# Teich anlegen Kosten?



## lucky007 (17. April 2008)

Hallo Zusammen!

Ich habe mir ein Grundstück gekauft auf dem bereits 3 kleine Zuchtteiche (ca. 1000m² Wasseroberfläche) mit Forellenbesatz vorhanden sind. Das Grundstück umfasst ca. 11000m² mit eigener Quelle ca 15l/sec. Ich beabsichtige jetzt zusätzlich einen größeren Teich von ca. 4000m² anlegen zu lassen. Dazu würde mich es interressieren mit welchen Kosten ich zu rechnen habe für die Baggerarbeiten. Der Aushub kann am Grundstück verteilt bzw gleich für einen Hochwasserdamm verwendet werden. 

Danke im voraus.
 l.g.


----------



## Syntac (17. April 2008)

*AW: Teich anlegen Kosten?*

Puh, also nur fürs Baggern liegen hier bei uns die Preise so bei 75-85,-- Euro die Stunde. 

Bei 4000qm kommt da aber bestimmt einiges an Zeit zusammen. 

Fotos von der Anlage? ...sind doch neugierig hier


----------



## lucky007 (17. April 2008)

*AW: Teich anlegen Kosten?*

danke vorerst für die Antwort. Weiss jemand vielleicht ob auch ein Pauschalpreis / m³  üblich ist? Oder sagen wirs anders, komm ich mit ca. 20.000 Euro aus. Hab da leider überhaupt keine Ahnung was das kosten kann.
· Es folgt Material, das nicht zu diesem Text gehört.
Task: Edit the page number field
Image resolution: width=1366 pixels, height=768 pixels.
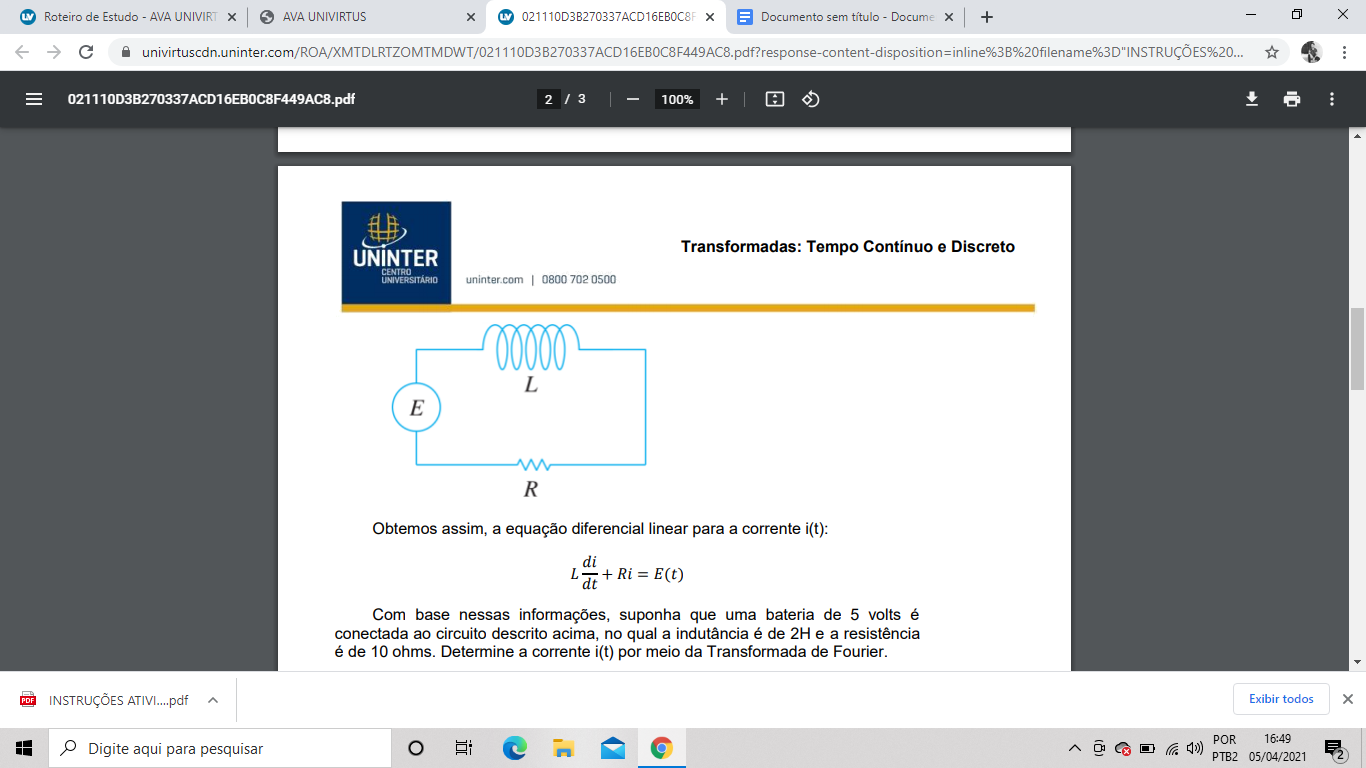Action: (x=548, y=99)
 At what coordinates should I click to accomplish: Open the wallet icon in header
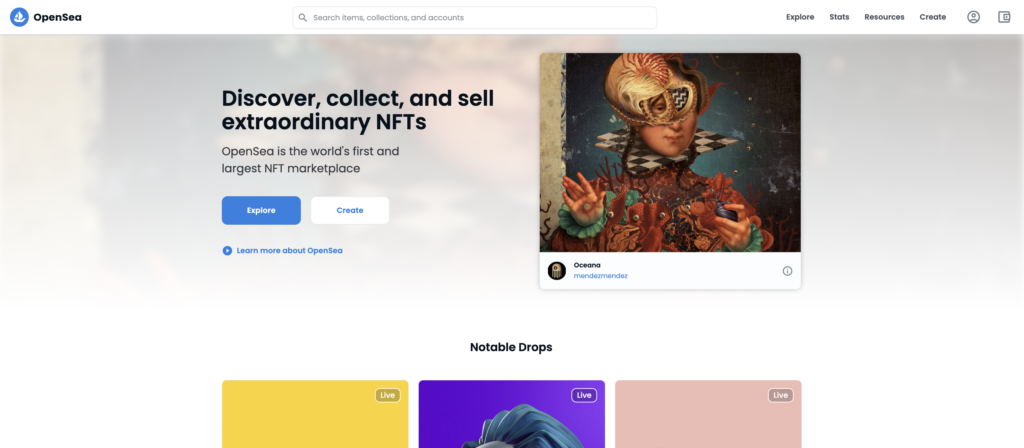[x=1004, y=17]
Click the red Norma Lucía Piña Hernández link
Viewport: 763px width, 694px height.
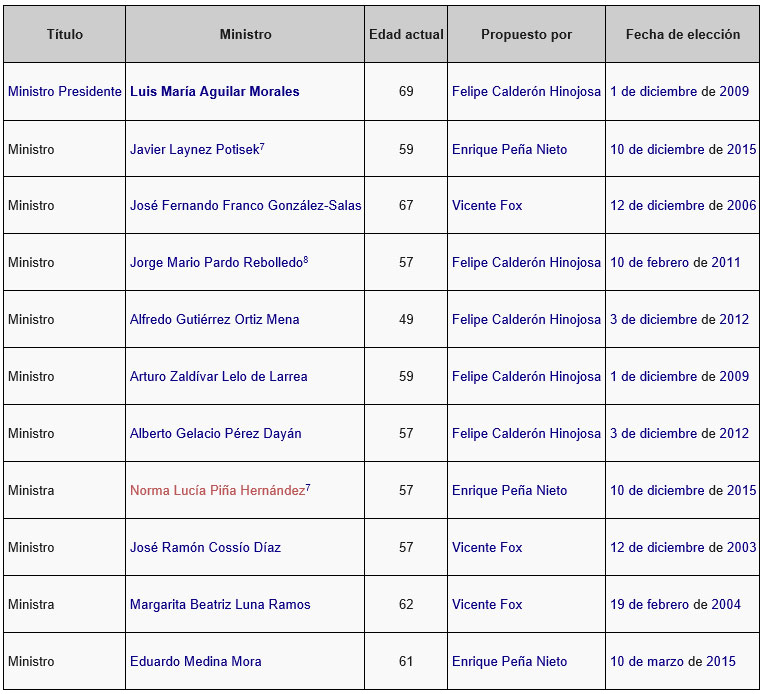click(x=216, y=491)
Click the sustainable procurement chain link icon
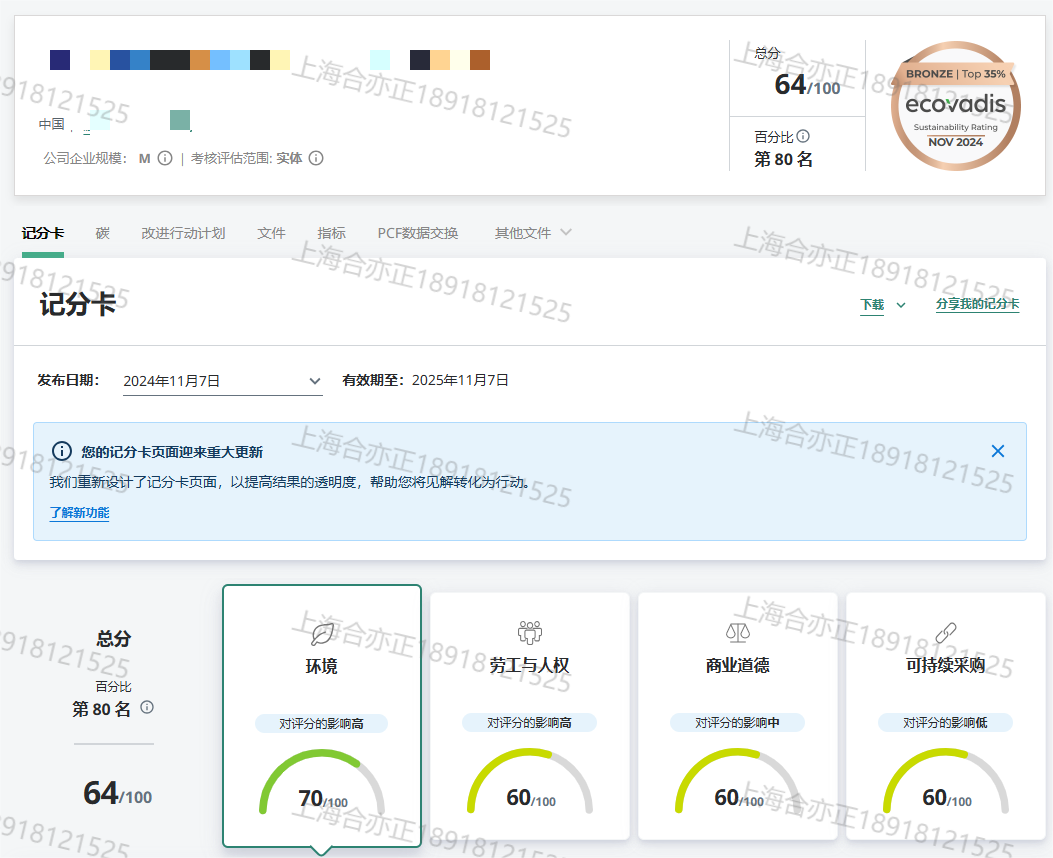Image resolution: width=1053 pixels, height=858 pixels. point(945,632)
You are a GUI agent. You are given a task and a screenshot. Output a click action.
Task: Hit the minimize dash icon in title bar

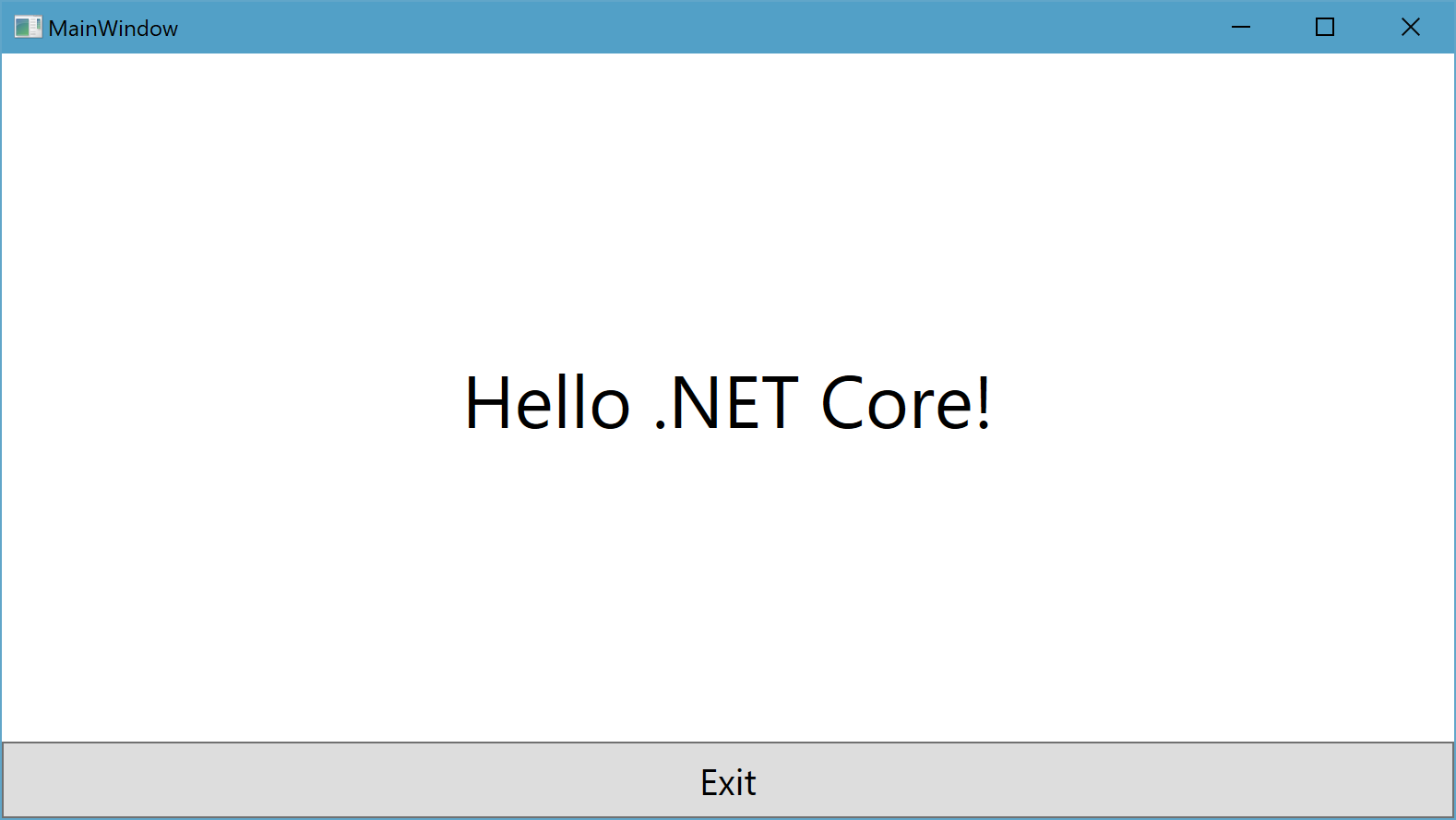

Ich fahr morgen erst zum Notar unterschreiben und am Wochenende kann ich dann die ersten Fotos machen.

l.g.
lucky007


----------



## tomry1 (17. April 2008)

*AW: Teich anlegen Kosten?*

Hi 
Erstmal |welcome:|laola: 

*ON BOARD


*Wenn du mir sagst wo du her kommst kann ich dir genauere Preise nennen.
Schau mal auf 

www.erento.com

Hier in Hamburg habe ich eine riesiege Auswahl an Baggern und Planierraupen.

Minibagger pro Tag = 230 € am Tag und 890 in der Woche

Planierraupe          =  440 € am Tag und 1800 in der Woche

Normaler Bagger auf Rädern = von 500 - 1000 am Tag und von 2700-4000 in der Woche.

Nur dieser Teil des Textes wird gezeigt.